Он осекся, помолчал, как бы о чем-то раздумывая, и выдохнул:
— Да, да, девушка с русыми волосами… Глаза с поволокой, рот куколки, душа… Несчастная душа… А потом — хлев, свинья в углу хлева… Кто ни зайдет, тот за ушками и чешет. А она, довольная, хрюкает. Почешет, нагадит — и поминай как звали… А она все равно довольная хрюкает.
— Боже, как интересно! — заверещала Живиле, прильнув к гостю. («Снова бедро свое сует, шлю…») — Унте, ты, ей-богу, презанятен, когда выпьешь.

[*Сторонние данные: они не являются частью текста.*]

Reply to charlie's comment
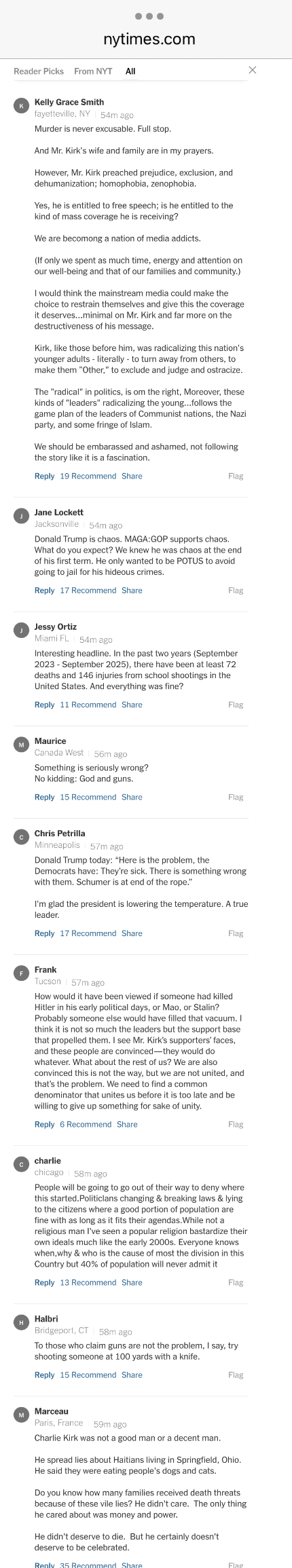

Она рассмеялась, выпила и снова рассмеялась. Может, над Альбертасом, неуклюже обнявшим ее и привлекшим насильно к себе.
«Слюнтяй!»
Унте вдруг почувствовал себя совершенно пьяным. Набрался по уши, как выражается Пирсдягис. Надо встать. Уйти. И Унте ушел бы, не будь Альбертаса. Что, оставить ее с этим надутым индюком, а самому — за дверь? Чтобы этот «Бертас» потом глумился над ним, облизываясь, как кот после сытного обеда? Да ни за что в жизни! Не подохнет мистер, ежели одну ночку не согреется под крылышком Живиле!
— Тащи свою бутылку.
Она принесла водку, достала еще закуски, поставила на стол. Но Унте не притронулся к еде. Отщипнул кусок, чтобы не икать: проклятье, всегда икота мучает, когда заложит крепко. Кажется, Живиле поставила на стол его любимое блюдо — студень. Но он раза два ткнул в тарелку вилкой и отодвинул ее, а потом залез туда и рукавом. К черту еду! Пить! Водки! Вот что смывает с души человека всю накипь! И Унте смывал ее — один стакан, второй, третий!.. Выпил полбутылки, до самой этикетки, это он хорошо помнит, а дальше сплошной мрак. Все размылось, расплылось: и сонная улыбка Альбертаса, и Живиле, и бутылка на замызганном столе! Он куда-то рухнул, за что-то ухватился, пытался на кого-то напасть или сбежать. Скорее всего — сбежать, в комнате невыносимо, до одури, запахло терновником и можжевельником («Откуда у нее такие духи?»), ему почудились вдруг похороны, скорбные голоса, шаги… Живиле или Альбертас (да, Альбертас) столкнули его с софы. Теперь Живиле льнула к нему другим своим бедром, а чьи-то грубые пальцы орудовали на макушке, боронили его волосы. Потом все сгинуло, и только из черной пустоты доносились бессвязные, невнятные и заговорные слова женщины:
— Альбертас, кому сказано? Тебе или псу? Ступай домой!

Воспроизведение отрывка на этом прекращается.